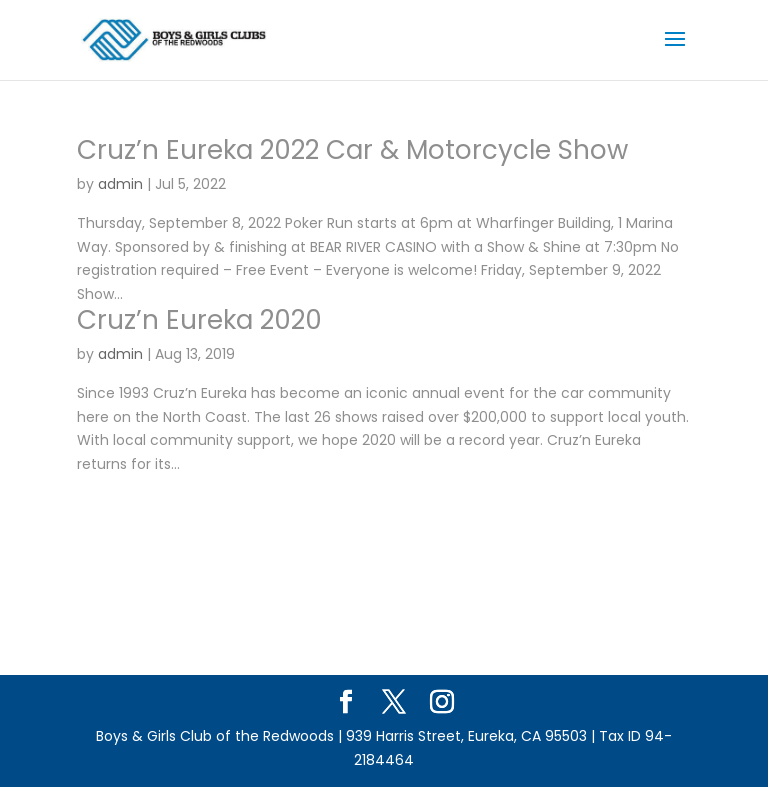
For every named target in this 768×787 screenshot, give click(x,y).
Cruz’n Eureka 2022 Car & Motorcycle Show (352, 150)
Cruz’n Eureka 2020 (199, 320)
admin (120, 184)
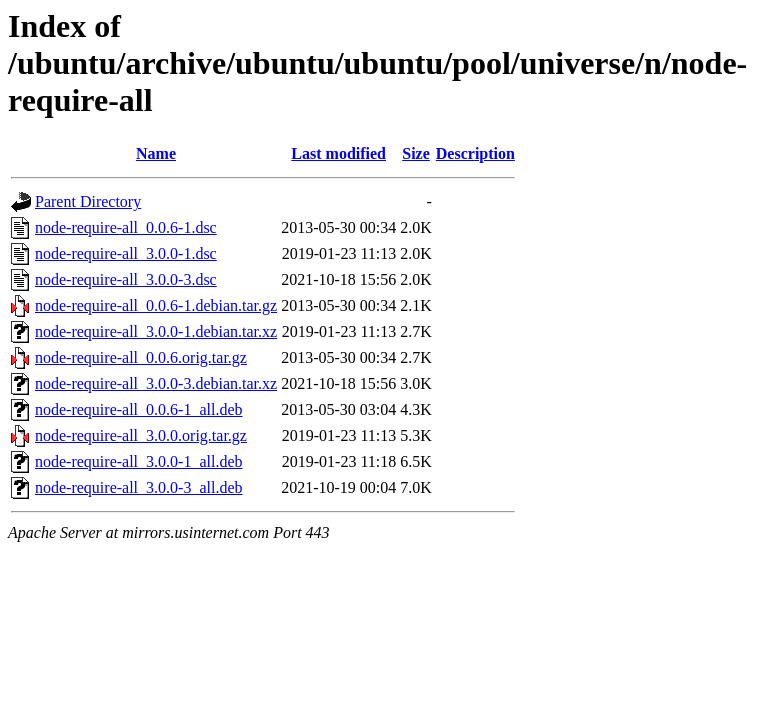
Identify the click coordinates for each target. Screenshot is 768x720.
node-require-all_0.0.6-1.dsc (126, 227)
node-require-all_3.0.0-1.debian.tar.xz (156, 331)
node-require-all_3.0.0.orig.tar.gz (141, 435)
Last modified (338, 153)
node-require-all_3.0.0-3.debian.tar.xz (156, 383)
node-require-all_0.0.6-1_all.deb (138, 409)
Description (475, 153)
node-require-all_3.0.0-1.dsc (126, 253)
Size (416, 153)
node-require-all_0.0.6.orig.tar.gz (141, 357)
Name (156, 153)
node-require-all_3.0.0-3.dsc (126, 279)
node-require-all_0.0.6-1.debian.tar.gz (156, 305)
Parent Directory (88, 201)
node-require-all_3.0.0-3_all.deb (138, 487)
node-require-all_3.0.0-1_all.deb (138, 461)
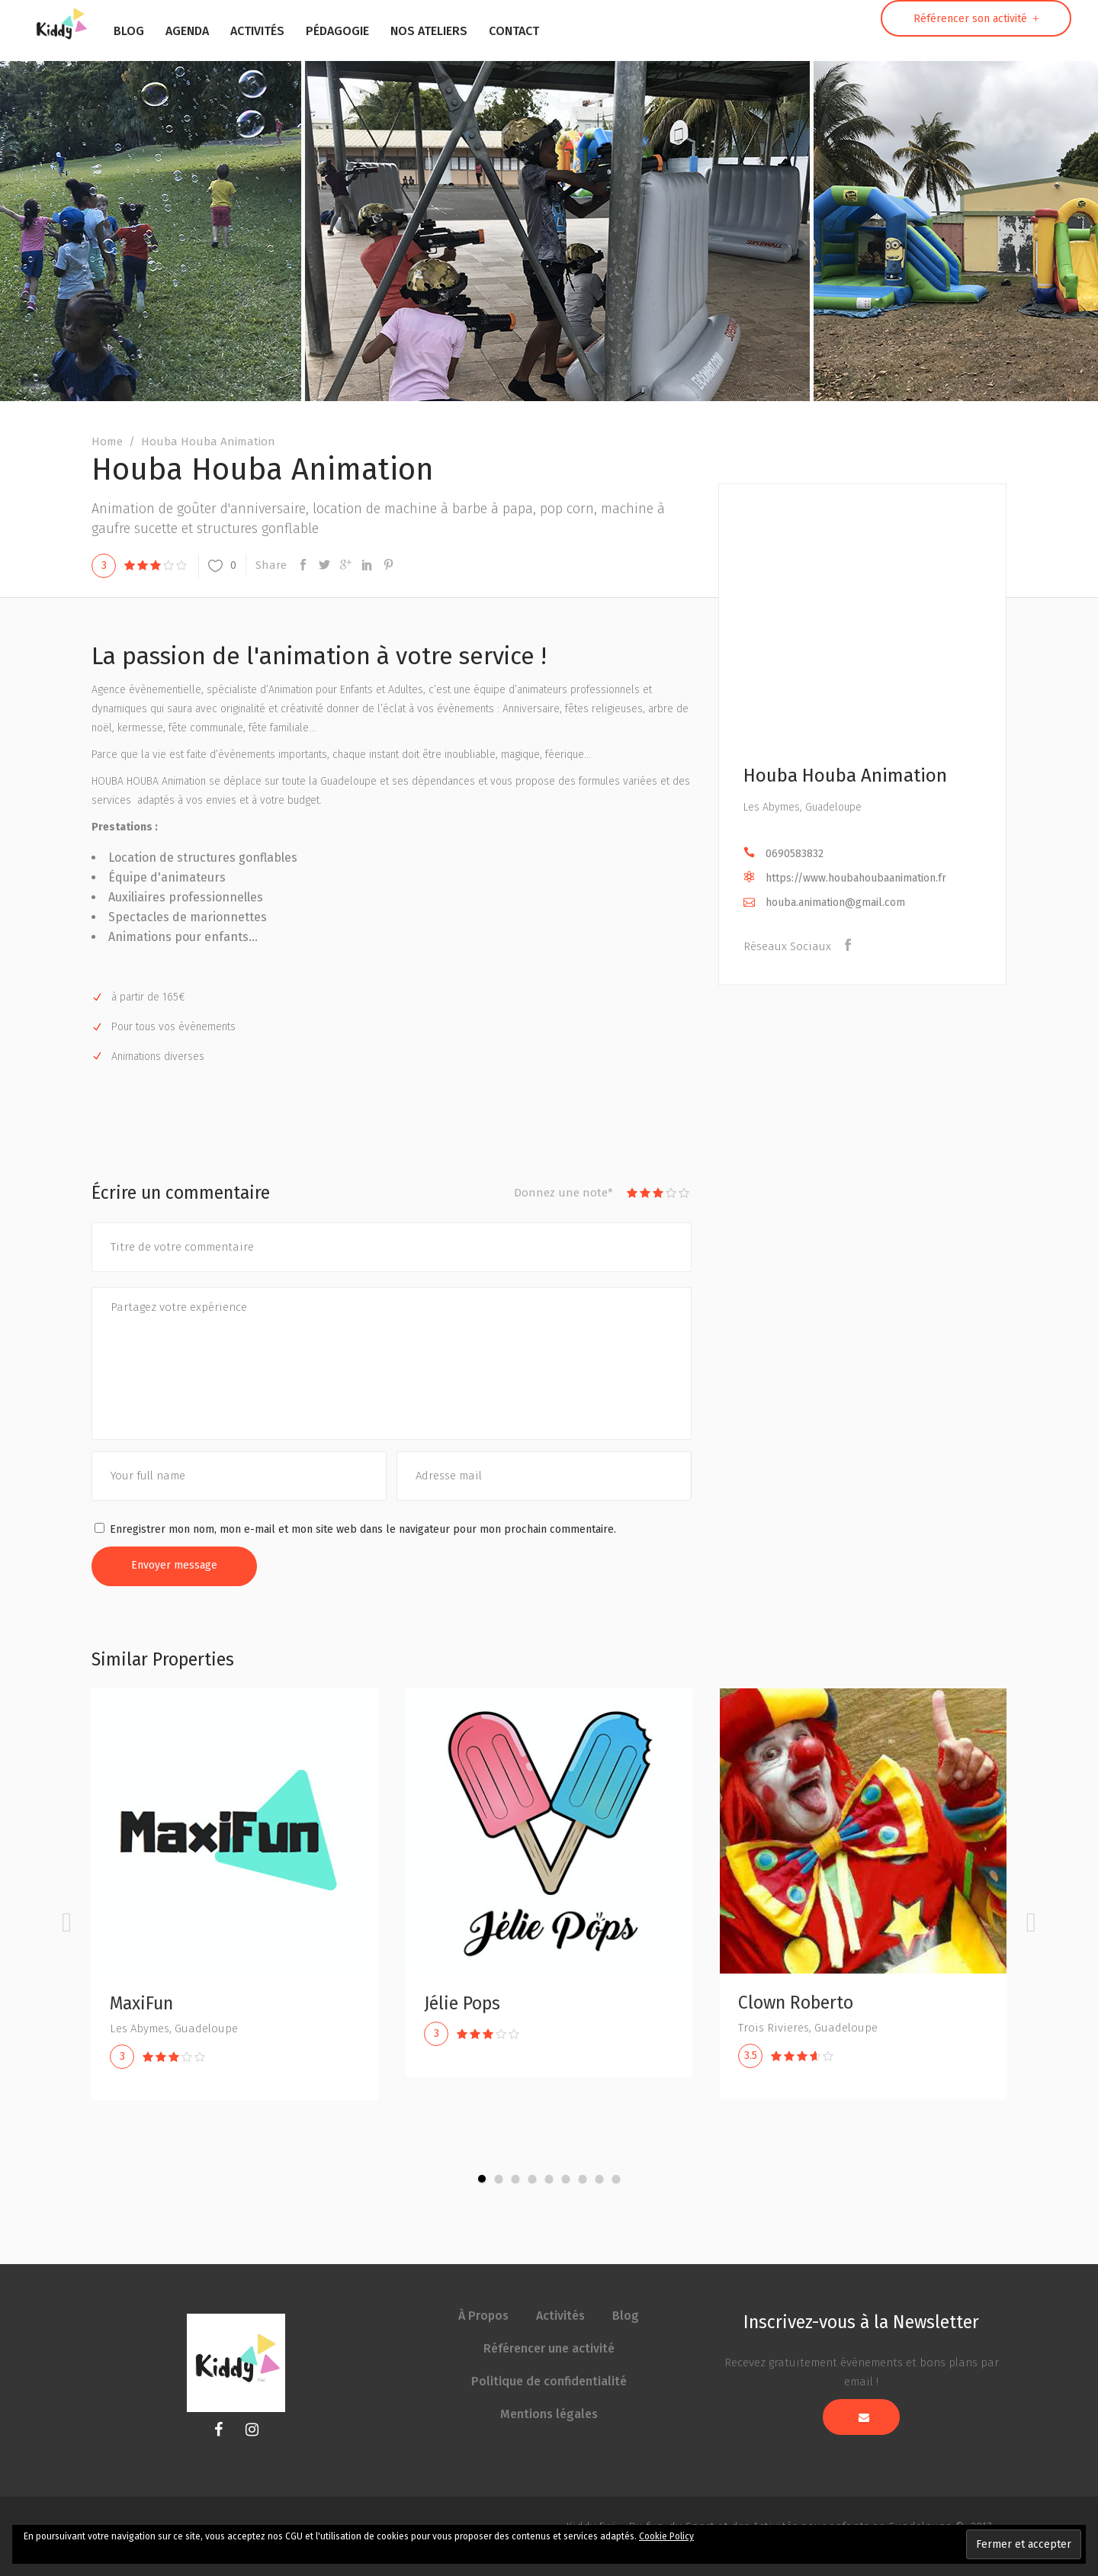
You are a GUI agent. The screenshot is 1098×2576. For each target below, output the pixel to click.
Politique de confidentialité (549, 2381)
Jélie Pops (467, 2003)
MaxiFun (146, 2003)
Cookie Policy (666, 2536)
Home (107, 441)
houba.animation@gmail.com (835, 902)
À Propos (483, 2315)
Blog (625, 2315)
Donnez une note (563, 1193)
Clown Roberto (801, 2002)
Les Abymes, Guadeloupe (802, 807)
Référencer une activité (549, 2348)
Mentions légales (549, 2414)
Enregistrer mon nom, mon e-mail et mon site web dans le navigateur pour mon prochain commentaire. (363, 1529)
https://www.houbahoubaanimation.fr (856, 878)
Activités (560, 2315)
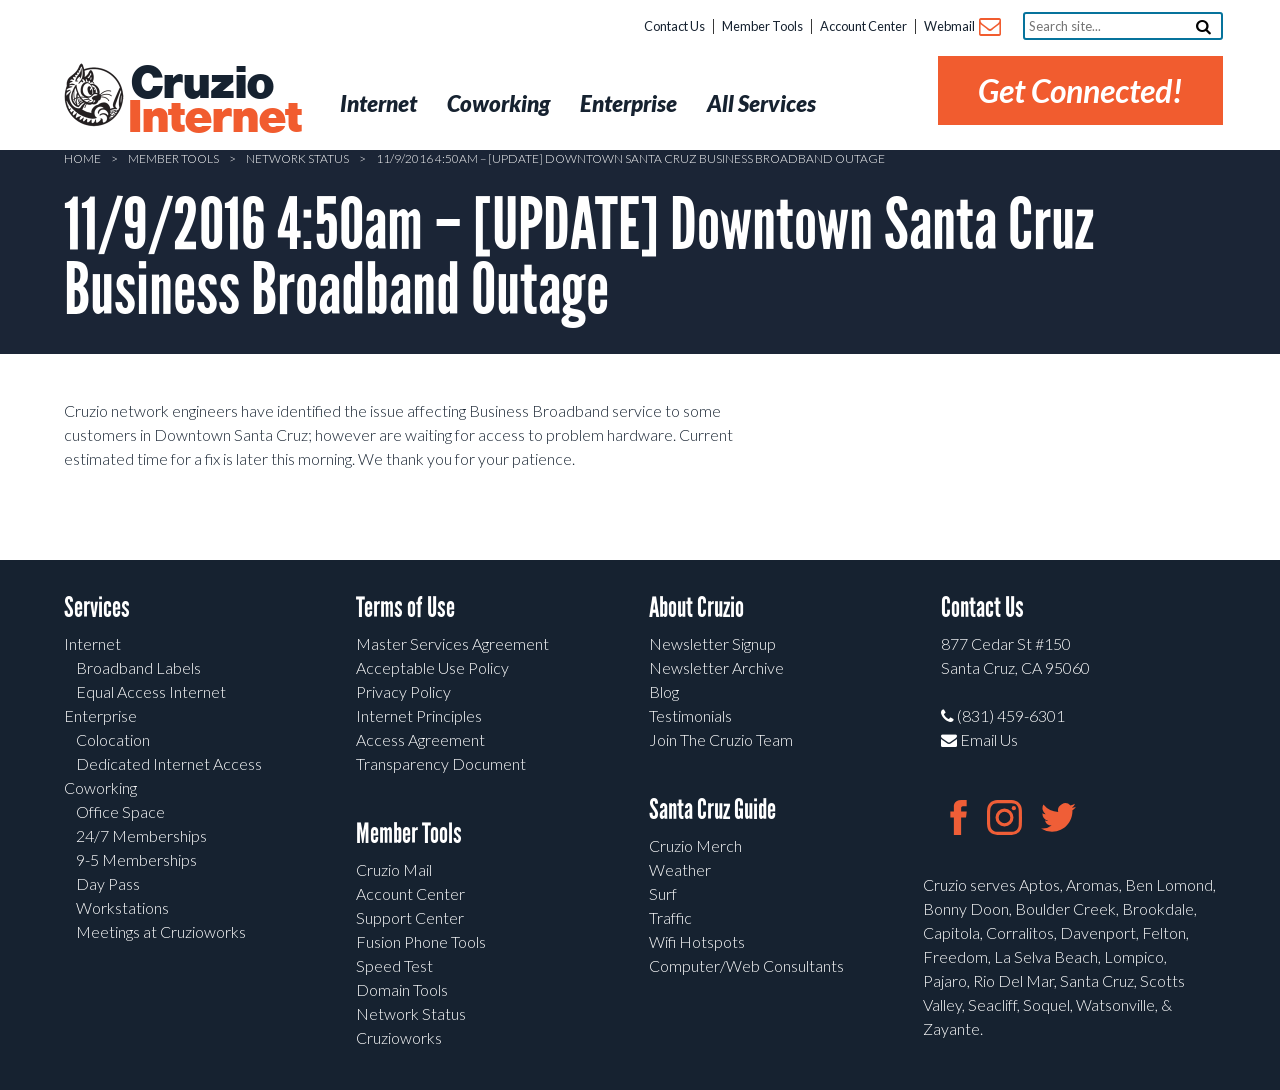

▶ _Exercise_:
Convert every line of the items above into a numbered list, skipping any blank lines and leaving out the pictures.

▶ _Reply_:
1. For every named target in this 768×787 screenshot, give click(x,y).
2. Cruz’n Eureka 2022 Car & Motorcycle Show (352, 150)
3. Cruz’n Eureka 2020 (199, 320)
4. admin (120, 184)
5. Identify the click coordinates for each target. Screenshot is 768x720.
6. node-require-all_0.0.6-1.dsc (126, 227)
7. node-require-all_3.0.0-1.debian.tar.xz (156, 331)
8. node-require-all_3.0.0.orig.tar.gz (141, 435)
9. Last modified (338, 153)
10. node-require-all_3.0.0-3.debian.tar.xz (156, 383)
11. node-require-all_0.0.6-1_all.deb (138, 409)
12. Description (475, 153)
13. node-require-all_3.0.0-1.dsc (126, 253)
14. Size (416, 153)
15. node-require-all_0.0.6.orig.tar.gz (141, 357)
16. Name (156, 153)
17. node-require-all_3.0.0-3.dsc (126, 279)
18. node-require-all_0.0.6-1.debian.tar.gz (156, 305)
19. Parent Directory (88, 201)
20. node-require-all_3.0.0-3_all.deb (138, 487)
21. node-require-all_3.0.0-1_all.deb (138, 461)
22. You are a GUI agent. The screenshot is 1098×2576. For each target below, output the pixel to click.
23. Politique de confidentialité (549, 2381)
24. Jélie Pops (467, 2003)
25. MaxiFun (146, 2003)
26. Cookie Policy (666, 2536)
27. Home (107, 441)
28. houba.animation@gmail.com (835, 902)
29. À Propos (483, 2315)
30. Blog (625, 2315)
31. Donnez une note (563, 1193)
32. Clown Roberto (801, 2002)
33. Les Abymes, Guadeloupe (802, 807)
34. Référencer une activité (549, 2348)
35. Mentions légales (549, 2414)
36. Enregistrer mon nom, mon e-mail et mon site web dans le navigateur pour mon prochain commentaire. (363, 1529)
37. https://www.houbahoubaanimation.fr (856, 878)
38. Activités (560, 2315)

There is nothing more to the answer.